The COVID-19 epidemic is raging around the world, with the emergence of viral mutant strains such as Delta and Omicron, posing severe challenges to people's health and quality of life. A full understanding life cycle of the virus in host cells helps to reveal inactivation mechanism of antibody and provide inspiration for the development of a new-generation vaccines.

METHODS

In this work, molecular recognitions and conformational changes of SARS-CoV-2 spike protein mutants (i.e., Delta, Mu, and Omicron) and three essential partners (i.e., membrane receptor hACE2, protease TMPRSS2, and antibody C121) both were compared and analyzed using molecular simulations.

RESULTS

Water basin and binding free energy calculations both show that the three mutants possess higher affinity for hACE2 than WT, exhibiting stronger virus transmission. The descending order of cleavage ability by TMPRSS2 is Mu, Delta, Omicron, and WT, which is related to the new S1/S2 cutting site induced by transposition effect. The inefficient utilization of TMPRSS2 by Omicron is consistent with its primary entry into cells via the endosomal pathway.
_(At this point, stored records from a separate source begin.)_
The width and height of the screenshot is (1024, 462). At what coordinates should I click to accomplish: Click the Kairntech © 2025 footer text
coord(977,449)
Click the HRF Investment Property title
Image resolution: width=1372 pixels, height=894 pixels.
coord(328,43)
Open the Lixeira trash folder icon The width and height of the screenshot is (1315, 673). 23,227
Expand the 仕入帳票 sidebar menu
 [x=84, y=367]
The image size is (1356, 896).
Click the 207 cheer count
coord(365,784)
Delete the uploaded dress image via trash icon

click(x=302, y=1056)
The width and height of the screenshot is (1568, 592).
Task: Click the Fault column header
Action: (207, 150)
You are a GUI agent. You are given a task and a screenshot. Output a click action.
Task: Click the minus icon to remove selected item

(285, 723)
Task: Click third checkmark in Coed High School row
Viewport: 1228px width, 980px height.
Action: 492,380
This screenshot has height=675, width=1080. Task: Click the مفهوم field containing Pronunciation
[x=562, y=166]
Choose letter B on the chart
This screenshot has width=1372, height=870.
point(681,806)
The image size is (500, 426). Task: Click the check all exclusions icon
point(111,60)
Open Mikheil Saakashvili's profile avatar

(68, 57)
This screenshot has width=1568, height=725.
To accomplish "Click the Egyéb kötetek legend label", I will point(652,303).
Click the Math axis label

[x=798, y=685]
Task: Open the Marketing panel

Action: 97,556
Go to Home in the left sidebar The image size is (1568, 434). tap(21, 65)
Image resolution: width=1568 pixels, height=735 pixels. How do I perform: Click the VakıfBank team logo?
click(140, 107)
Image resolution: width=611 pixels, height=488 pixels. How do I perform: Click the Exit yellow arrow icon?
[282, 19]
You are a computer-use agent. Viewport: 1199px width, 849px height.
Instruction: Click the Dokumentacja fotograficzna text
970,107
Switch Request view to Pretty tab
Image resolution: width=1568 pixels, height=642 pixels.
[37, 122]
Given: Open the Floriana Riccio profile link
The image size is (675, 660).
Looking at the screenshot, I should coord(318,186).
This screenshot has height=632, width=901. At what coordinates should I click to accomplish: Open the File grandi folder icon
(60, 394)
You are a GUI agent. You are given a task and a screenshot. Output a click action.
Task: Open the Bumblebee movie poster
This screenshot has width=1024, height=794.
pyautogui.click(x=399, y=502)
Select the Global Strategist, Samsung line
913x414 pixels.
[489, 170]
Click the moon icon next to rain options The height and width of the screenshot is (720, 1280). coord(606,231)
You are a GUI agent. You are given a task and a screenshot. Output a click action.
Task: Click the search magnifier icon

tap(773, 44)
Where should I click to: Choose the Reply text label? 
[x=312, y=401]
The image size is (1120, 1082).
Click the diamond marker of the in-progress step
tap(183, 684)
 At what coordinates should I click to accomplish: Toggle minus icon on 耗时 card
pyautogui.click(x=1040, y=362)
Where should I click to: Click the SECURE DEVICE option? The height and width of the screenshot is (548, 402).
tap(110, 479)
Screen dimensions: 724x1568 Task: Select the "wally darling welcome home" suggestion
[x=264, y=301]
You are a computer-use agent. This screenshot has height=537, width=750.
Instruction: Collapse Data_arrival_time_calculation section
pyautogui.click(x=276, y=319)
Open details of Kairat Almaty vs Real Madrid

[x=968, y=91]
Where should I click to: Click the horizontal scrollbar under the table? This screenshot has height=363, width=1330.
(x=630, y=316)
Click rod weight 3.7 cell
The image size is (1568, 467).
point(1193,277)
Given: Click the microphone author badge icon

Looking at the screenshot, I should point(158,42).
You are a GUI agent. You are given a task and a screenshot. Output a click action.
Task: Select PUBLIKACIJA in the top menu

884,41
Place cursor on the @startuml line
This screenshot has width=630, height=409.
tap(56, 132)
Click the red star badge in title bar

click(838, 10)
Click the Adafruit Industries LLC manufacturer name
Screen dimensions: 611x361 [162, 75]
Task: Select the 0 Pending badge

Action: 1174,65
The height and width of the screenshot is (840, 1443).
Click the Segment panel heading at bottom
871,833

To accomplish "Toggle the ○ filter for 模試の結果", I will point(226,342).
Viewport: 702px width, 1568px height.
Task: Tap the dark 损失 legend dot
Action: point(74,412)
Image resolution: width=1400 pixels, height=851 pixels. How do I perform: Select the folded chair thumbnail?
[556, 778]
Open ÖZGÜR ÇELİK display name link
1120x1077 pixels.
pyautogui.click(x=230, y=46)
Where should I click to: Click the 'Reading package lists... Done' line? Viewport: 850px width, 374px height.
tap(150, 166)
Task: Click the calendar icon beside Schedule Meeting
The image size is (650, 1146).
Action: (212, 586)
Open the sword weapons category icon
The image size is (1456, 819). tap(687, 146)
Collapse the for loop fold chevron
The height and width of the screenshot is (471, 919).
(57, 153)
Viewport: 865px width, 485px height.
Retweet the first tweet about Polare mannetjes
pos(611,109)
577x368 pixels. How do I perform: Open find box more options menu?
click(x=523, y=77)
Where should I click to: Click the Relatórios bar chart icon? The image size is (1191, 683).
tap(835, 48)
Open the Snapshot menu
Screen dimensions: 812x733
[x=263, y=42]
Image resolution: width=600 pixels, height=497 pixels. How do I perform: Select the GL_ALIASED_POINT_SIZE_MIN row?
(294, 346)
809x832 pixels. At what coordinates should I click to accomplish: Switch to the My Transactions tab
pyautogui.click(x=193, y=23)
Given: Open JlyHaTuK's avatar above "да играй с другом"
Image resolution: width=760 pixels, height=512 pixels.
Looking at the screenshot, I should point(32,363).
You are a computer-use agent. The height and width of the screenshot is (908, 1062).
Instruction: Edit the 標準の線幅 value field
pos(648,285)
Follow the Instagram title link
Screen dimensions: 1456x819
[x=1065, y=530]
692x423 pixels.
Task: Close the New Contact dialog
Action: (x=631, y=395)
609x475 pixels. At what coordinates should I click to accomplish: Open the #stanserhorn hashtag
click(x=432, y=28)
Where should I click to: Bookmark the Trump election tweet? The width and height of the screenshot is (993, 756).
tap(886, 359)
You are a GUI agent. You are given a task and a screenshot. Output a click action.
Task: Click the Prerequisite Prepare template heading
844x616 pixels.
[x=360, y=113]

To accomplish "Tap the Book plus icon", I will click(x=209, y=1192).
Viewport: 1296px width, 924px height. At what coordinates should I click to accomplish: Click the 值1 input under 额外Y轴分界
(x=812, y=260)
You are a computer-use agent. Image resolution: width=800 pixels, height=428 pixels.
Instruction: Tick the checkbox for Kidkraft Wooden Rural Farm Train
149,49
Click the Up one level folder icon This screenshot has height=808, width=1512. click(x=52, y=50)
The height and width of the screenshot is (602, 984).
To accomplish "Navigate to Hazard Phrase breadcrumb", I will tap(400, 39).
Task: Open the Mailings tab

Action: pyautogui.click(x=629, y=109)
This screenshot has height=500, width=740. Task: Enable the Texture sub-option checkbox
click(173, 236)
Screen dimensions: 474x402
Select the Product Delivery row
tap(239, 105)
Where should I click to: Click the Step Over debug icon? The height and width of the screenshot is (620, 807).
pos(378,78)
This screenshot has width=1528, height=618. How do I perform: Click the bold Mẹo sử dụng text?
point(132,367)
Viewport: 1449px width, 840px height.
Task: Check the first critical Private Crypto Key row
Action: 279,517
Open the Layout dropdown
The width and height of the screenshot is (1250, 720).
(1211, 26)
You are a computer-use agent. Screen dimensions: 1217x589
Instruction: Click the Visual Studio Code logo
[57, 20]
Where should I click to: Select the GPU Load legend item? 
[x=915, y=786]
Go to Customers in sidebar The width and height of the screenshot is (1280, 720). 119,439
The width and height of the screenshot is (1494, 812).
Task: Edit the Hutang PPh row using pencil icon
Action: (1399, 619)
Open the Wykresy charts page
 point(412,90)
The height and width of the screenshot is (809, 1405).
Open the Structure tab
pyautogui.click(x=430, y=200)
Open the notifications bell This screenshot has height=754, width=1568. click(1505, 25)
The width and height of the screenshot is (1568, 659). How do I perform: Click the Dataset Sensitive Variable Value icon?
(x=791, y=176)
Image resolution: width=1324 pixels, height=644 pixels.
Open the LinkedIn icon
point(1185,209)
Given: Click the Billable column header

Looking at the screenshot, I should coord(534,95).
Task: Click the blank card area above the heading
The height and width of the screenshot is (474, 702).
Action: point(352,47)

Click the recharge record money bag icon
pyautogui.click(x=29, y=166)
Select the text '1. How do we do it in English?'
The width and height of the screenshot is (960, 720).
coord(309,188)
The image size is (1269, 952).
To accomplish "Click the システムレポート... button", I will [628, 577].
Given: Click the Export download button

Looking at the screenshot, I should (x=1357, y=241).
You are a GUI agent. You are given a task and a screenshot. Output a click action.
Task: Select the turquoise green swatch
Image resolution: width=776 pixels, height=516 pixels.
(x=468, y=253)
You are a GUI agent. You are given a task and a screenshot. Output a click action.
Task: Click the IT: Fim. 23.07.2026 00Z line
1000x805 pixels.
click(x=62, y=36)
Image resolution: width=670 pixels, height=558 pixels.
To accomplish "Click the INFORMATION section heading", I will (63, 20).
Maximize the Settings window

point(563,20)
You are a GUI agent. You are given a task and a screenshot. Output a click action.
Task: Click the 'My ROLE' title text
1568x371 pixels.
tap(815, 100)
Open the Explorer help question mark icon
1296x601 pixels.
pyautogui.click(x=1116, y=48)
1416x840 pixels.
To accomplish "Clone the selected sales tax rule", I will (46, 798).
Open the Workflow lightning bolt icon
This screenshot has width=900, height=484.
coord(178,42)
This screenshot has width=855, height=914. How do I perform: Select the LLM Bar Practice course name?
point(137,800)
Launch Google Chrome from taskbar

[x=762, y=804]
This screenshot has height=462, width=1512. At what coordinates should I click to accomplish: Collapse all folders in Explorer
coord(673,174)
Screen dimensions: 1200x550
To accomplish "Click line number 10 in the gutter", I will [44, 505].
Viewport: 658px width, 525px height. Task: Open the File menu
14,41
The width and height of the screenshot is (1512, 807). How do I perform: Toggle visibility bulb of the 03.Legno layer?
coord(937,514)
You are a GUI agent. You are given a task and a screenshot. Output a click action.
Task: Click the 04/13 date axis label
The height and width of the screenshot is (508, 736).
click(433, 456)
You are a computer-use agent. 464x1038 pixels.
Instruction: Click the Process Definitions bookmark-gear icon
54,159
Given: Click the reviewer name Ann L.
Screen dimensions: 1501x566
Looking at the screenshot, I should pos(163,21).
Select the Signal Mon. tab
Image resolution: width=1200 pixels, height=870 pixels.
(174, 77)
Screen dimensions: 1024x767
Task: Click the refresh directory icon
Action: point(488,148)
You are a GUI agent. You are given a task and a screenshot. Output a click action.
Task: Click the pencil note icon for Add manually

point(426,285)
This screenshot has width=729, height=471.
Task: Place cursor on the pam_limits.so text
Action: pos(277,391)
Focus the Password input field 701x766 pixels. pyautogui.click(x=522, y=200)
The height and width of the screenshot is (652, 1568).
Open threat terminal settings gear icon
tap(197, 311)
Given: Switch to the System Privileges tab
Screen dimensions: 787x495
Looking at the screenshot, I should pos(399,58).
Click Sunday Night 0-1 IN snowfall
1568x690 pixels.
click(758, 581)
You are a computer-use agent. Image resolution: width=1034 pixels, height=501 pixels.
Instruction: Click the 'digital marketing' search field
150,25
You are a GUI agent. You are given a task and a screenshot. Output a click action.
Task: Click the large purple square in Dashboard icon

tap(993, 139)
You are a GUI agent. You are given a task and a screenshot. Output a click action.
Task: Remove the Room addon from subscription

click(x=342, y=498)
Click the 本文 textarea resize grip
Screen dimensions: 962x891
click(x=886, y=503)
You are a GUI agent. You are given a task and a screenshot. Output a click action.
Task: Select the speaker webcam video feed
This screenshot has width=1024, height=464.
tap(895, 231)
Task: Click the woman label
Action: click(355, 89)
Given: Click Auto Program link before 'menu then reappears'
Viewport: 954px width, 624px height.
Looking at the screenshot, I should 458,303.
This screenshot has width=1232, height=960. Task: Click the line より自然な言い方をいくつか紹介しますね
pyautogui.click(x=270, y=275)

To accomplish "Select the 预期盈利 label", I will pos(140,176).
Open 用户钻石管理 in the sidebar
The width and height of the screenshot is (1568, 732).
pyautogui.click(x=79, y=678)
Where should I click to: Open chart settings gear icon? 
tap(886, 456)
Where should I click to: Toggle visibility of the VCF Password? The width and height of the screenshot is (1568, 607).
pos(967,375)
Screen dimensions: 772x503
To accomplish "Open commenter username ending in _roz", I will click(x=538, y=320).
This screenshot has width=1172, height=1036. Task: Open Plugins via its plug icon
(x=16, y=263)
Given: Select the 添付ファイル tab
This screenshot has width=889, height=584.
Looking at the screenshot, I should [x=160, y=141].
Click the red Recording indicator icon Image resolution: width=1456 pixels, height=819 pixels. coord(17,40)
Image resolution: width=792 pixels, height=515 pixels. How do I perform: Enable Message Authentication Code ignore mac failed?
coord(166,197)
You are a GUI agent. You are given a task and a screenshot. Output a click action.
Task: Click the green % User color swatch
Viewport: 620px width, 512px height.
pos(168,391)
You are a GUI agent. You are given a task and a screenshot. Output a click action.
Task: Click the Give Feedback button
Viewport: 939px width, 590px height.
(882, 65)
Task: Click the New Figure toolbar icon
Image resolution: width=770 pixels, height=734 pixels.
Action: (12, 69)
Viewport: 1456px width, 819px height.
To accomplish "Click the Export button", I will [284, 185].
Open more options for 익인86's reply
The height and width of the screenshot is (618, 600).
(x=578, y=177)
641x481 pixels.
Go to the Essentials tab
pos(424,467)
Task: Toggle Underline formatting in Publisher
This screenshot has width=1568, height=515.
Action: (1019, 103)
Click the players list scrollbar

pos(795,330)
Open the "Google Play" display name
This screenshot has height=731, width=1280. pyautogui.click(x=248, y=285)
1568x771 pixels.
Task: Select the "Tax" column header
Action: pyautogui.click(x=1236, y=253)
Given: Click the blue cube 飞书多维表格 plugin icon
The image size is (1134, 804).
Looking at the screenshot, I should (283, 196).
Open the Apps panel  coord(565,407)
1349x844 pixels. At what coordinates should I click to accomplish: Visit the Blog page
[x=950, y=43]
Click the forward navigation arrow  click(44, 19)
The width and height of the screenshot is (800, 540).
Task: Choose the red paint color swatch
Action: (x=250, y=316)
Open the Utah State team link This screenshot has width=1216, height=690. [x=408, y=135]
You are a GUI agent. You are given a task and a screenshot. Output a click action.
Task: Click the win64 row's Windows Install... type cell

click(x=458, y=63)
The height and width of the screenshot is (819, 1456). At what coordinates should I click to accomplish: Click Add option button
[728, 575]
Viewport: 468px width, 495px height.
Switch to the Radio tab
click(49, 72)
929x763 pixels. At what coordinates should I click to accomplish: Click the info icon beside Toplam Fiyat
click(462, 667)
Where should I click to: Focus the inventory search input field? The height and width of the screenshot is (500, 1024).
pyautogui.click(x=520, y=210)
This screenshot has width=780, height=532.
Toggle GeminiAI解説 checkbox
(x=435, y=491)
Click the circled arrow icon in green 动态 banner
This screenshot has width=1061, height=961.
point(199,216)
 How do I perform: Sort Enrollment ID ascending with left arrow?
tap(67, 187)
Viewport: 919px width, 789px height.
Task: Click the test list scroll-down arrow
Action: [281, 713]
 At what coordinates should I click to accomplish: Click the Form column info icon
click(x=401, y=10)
In addition, RBD-directed antibody C121 showed obvious resistance to Omicron, which may have originated from high fluctuation of approaching angles, high flexibility of I472-F490 loop, and reduced binding ability.

CONCLUSIONS

According to the overall characteristics of the three mutants, high infectivity, high immune escape, and low virulence may be the future evolutionary selection of SARS-CoV-2. In a word, this work not only proposes the possible resistance mechanism of SARS-CoV-2 mutants, but also provides theoretical guidance for the subsequent drug design against COVID-19 based on S protein structure.